Dans ces circonstances heureuses, on vole de la victoire de Laufelt aux bastions de Berg-op-Zoom. On savait que les Requesens, les Parme, les Spinola, ces héros de leur siècle, en avaient tour à tour levé le siége. Louis XIV lui-même, dont l’armée victorieuse se répandit comme un torrent dans quatre provinces de la Hollande, ne voulut pas se commettre à l’assiéger. Cohorn, le Vauban hollandais, en avait fait depuis la place de l’Europe la plus forte. La mer et une armée entière la défendaient : Louis XV en ordonne le siége, et nous la prenons d’assaut. Le guerrier[1] qui avait forcé Oczakow dans la Tartarie déploie ainsi sur cette frontière de la Hollande de nouveaux secrets de l’art de la guerre : secrets au-dessus des règles de l’art.
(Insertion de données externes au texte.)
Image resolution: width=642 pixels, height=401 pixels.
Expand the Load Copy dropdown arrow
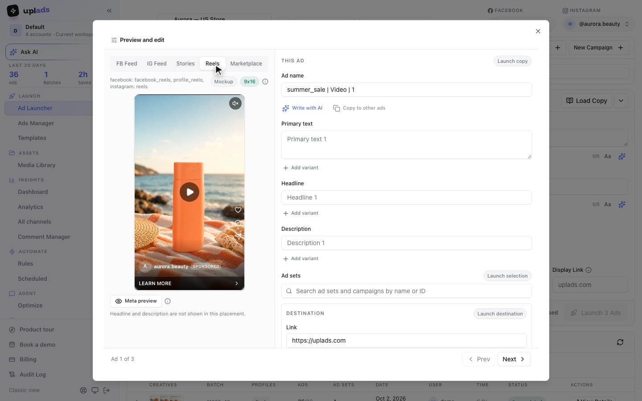pos(621,101)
À cette nouvelle conquête, qui répandit tant de consternation chez les ennemis, et qui étonna tant les vainqueurs, l’Europe pense que Louis XV cessera d’être si facile ; qu’il fera éclater enfin cette ambition cachée qu’on redoute, et qu’on justifie en la supposant toujours. Il le faut avouer, les ennemis on fait ce qu’ils ont pu pour la lui inspirer. Ils sont heureux, ils n’ont pas réussi. Il arbore le même olivier sur ces murs écrasés et fumants de sang : il ne propose rien de plus que ce qu’il offrait dans ses premières prospérités.
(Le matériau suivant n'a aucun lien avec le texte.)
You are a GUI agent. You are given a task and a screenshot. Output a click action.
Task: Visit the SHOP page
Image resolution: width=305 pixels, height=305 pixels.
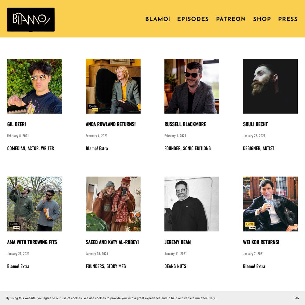click(x=262, y=19)
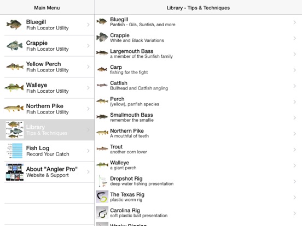302x226 pixels.
Task: Tap the Bluegill fish icon in Main Menu
Action: pyautogui.click(x=14, y=25)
Cet excès de vertu ne persuade pas encore ; il était trop peu vraisemblable : on ne veut point recevoir la loi de celui qui peut l’imposer ; on tremble, et on s’aigrit : le vaincu est aussi obstiné dans sa haine que le vainqueur est constant dans sa clémence. Qui aurait jamais cru que cette opiniâtreté eût pu se porter jusqu’à chercher des troupes auxiliaires dans ces climats glacés, qui naguère n’étaient connus que nom ? Qui eût pensé que les habitants des bords du Volga et de la mer Caspienne dussent être appelés aux bords de la Meuse ? Ils viennent cependant, et cent mille hommes qui couvrent Mastricht les attendent pour renouveler toutes les horreurs de la guerre. Mais, tandis que les soldats hyperboréens[2] font cette marche si longue et si pénible, le général[3]

  1. Lowendhal. Il prit Berg-op-Zoom le 16 septembre 1747.
  2. C’est-à-dire les Russes.
  3. Le maréchal de Saxe.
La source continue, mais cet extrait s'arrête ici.